BUENOS AIRES — O preço da farinha duplicou em menos de um ano, os ovos e o óleo estão em alta. As compras diárias estão virando uma dor de cabeça para muitos argentinos, que apelam para clubes de troca de produtos ou aos mercados atacadistas para enfrentar a inflação galopante que assola o país.
— Está complicado fazer todas as compras em um único lugar. Caminhamos o dia todo para encontrar os melhores preços — explica Agustina Saravia, em frente às barracas da feira semanal em Nueva Pompeya, um bairro de Buenos Aires onde residem famílias de classe média baixa e outras ainda mais modestas. — Aqui, o quilo do tomate custa 50 pesos, as verduras custam 30 — disse a atriz de 30 anos, antes de verificar os preços dos produtos no mercado vizinho, para só depois decidir onde e o que comprar.
Assim como Agustina, a maioria dos clientes do mercado estuda os preços dos cartazes com atenção, hesita, compara-os e só mais tarde, talvez, voltem para adquirir um quilo de maçãs ou alguns vegetais.
Segundo o Instituto Nacional de Estatísticas (Indec),entre janeiro e agosto, a inflação acumulada foi de 24,3%. No caso dos alimentos básicos, a alta é muito mais perceptível com os picos registrados pelo preço da farinha (115%), ovos (56%) e óleos (40%).
Outra forma encontrada pelos argentinos para se defender da inflação são as compras no atacado, modelo no qual muitas redes de supermercados se especializaram nos últimos anos.
—Se eu comprar um pacote de arroz por dia, eu compro dois pacotes familiares aqui — diz Vanessa Ledesma, mãe de quatro filhos em frente a um supermercado atacadista, ao qual chegou depois de 40 minutos de ônibus.

Trecho de origem:
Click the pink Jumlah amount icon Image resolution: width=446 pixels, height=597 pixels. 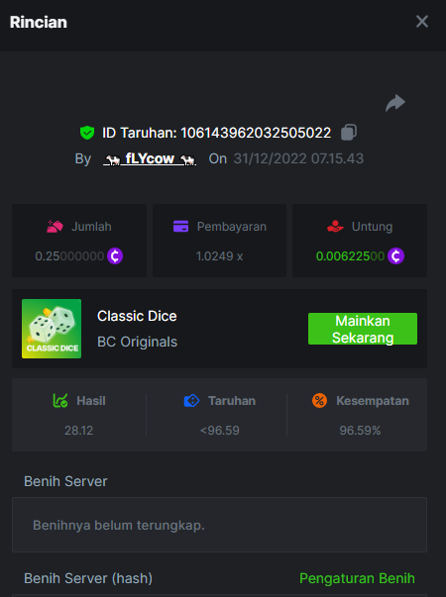click(x=55, y=226)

Exercício proposto: Reproduza integralmente, sem qualquer alteração, o texto sobre a inflação na Argentina. A listagem não é necessária para esta atividade.

Resultado:
BUENOS AIRES — O preço da farinha duplicou em menos de um ano, os ovos e o óleo estão em alta. As compras diárias estão virando uma dor de cabeça para muitos argentinos, que apelam para clubes de troca de produtos ou aos mercados atacadistas para enfrentar a inflação galopante que assola o país.
— Está complicado fazer todas as compras em um único lugar. Caminhamos o dia todo para encontrar os melhores preços — explica Agustina Saravia, em frente às barracas da feira semanal em Nueva Pompeya, um bairro de Buenos Aires onde residem famílias de classe média baixa e outras ainda mais modestas. — Aqui, o quilo do tomate custa 50 pesos, as verduras custam 30 — disse a atriz de 30 anos, antes de verificar os preços dos produtos no mercado vizinho, para só depois decidir onde e o que comprar.
Assim como Agustina, a maioria dos clientes do mercado estuda os preços dos cartazes com atenção, hesita, compara-os e só mais tarde, talvez, voltem para adquirir um quilo de maçãs ou alguns vegetais.
Segundo o Instituto Nacional de Estatísticas (Indec),entre janeiro e agosto, a inflação acumulada foi de 24,3%. No caso dos alimentos básicos, a alta é muito mais perceptível com os picos registrados pelo preço da farinha (115%), ovos (56%) e óleos (40%).
Outra forma encontrada pelos argentinos para se defender da inflação são as compras no atacado, modelo no qual muitas redes de supermercados se especializaram nos últimos anos.
—Se eu comprar um pacote de arroz por dia, eu compro dois pacotes familiares aqui — diz Vanessa Ledesma, mãe de quatro filhos em frente a um supermercado atacadista, ao qual chegou depois de 40 minutos de ônibus.